* TASK GOAL *
Write out, word for word, every line in the data below from the one containing "Youth Group (1188, 1737)" to the one containing "Our Team (1029, 1742)", both of them included.

[Stored items from a collection]
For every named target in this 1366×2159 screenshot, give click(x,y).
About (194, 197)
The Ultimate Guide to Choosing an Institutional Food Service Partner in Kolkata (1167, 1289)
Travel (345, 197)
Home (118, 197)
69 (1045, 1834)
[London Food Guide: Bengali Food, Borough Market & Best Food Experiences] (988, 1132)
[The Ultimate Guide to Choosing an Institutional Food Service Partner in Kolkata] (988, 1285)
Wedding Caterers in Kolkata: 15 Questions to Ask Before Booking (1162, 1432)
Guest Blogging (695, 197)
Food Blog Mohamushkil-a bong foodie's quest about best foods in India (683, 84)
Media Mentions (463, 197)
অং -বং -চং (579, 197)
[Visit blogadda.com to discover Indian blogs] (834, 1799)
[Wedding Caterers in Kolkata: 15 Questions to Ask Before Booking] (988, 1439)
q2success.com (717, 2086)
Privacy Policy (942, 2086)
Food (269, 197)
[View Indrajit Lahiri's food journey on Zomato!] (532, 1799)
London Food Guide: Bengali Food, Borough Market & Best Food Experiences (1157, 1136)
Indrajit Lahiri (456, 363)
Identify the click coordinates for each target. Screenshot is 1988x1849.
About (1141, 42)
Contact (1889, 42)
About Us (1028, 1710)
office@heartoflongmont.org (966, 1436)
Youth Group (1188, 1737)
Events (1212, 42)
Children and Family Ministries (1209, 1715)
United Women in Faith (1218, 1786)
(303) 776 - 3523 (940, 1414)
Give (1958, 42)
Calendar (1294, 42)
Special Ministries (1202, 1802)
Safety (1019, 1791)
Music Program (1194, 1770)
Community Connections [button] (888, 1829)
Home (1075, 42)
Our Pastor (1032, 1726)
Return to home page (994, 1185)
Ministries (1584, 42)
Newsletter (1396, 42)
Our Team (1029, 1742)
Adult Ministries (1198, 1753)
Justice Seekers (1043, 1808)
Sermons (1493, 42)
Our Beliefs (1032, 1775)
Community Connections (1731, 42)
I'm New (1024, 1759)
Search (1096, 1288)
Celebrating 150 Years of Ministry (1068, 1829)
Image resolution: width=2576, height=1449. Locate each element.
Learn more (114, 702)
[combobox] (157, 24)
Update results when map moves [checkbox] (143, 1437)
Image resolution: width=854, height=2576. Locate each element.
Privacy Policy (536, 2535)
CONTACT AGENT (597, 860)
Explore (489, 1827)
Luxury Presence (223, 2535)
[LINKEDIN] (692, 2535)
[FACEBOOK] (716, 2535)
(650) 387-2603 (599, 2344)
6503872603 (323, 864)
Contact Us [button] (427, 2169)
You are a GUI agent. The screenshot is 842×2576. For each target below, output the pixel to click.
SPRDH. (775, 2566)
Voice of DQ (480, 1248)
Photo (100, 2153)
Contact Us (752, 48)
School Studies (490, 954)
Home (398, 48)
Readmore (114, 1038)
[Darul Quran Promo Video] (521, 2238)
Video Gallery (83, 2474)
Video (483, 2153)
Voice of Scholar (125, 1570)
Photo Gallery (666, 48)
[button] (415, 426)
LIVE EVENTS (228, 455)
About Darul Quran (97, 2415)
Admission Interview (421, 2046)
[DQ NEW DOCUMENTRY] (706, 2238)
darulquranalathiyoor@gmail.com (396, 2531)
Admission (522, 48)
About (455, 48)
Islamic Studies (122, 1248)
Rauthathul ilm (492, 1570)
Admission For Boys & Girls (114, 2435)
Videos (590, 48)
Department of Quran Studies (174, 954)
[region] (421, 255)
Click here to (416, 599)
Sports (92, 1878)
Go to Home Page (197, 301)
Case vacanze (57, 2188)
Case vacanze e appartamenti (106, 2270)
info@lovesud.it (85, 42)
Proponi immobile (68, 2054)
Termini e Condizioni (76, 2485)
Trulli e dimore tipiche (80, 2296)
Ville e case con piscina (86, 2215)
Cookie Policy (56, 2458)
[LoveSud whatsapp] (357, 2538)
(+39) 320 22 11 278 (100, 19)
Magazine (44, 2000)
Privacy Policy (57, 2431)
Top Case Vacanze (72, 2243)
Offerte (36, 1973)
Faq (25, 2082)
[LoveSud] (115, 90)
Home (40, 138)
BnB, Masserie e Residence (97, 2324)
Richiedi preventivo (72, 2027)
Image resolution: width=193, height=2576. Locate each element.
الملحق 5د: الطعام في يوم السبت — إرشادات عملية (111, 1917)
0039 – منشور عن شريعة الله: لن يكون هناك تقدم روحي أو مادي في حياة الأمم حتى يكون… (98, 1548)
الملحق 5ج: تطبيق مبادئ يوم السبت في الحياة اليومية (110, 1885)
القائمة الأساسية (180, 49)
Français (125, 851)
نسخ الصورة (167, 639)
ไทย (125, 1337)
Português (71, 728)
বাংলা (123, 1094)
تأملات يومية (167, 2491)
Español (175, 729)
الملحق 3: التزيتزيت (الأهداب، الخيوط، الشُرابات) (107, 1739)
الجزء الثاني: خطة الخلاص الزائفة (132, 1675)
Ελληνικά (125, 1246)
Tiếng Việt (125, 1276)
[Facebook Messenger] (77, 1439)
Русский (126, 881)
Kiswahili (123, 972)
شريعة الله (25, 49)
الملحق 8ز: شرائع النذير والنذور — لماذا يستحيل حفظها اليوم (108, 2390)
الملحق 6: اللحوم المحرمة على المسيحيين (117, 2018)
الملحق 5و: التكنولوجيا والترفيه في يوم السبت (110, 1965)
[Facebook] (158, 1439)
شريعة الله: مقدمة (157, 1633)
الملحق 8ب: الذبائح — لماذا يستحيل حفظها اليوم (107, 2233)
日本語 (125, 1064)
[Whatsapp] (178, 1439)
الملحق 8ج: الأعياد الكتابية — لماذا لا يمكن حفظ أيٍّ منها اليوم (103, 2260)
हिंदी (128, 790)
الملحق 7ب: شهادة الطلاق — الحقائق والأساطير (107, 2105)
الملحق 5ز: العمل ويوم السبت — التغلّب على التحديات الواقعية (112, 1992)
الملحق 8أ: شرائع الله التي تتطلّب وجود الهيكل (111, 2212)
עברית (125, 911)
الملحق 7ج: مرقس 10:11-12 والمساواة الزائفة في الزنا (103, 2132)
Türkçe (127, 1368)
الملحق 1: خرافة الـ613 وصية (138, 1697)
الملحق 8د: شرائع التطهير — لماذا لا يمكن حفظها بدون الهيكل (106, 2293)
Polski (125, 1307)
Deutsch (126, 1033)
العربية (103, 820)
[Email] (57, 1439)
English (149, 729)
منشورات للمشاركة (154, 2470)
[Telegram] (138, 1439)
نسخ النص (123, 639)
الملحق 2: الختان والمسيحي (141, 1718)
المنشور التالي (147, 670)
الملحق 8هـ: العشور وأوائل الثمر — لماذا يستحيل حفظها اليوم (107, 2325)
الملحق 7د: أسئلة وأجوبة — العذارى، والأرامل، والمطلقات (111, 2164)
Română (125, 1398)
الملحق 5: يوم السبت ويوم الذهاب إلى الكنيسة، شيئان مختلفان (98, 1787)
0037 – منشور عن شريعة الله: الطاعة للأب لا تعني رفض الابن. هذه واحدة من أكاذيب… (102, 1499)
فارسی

* REPLY TO THE TASK *
Youth Group (1188, 1737)
Events (1212, 42)
Children and Family Ministries (1209, 1715)
United Women in Faith (1218, 1786)
(303) 776 - 3523 (940, 1414)
Give (1958, 42)
Calendar (1294, 42)
Special Ministries (1202, 1802)
Safety (1019, 1791)
Music Program (1194, 1770)
Community Connections [button] (888, 1829)
Home (1075, 42)
Our Pastor (1032, 1726)
Return to home page (994, 1185)
Ministries (1584, 42)
Newsletter (1396, 42)
Our Team (1029, 1742)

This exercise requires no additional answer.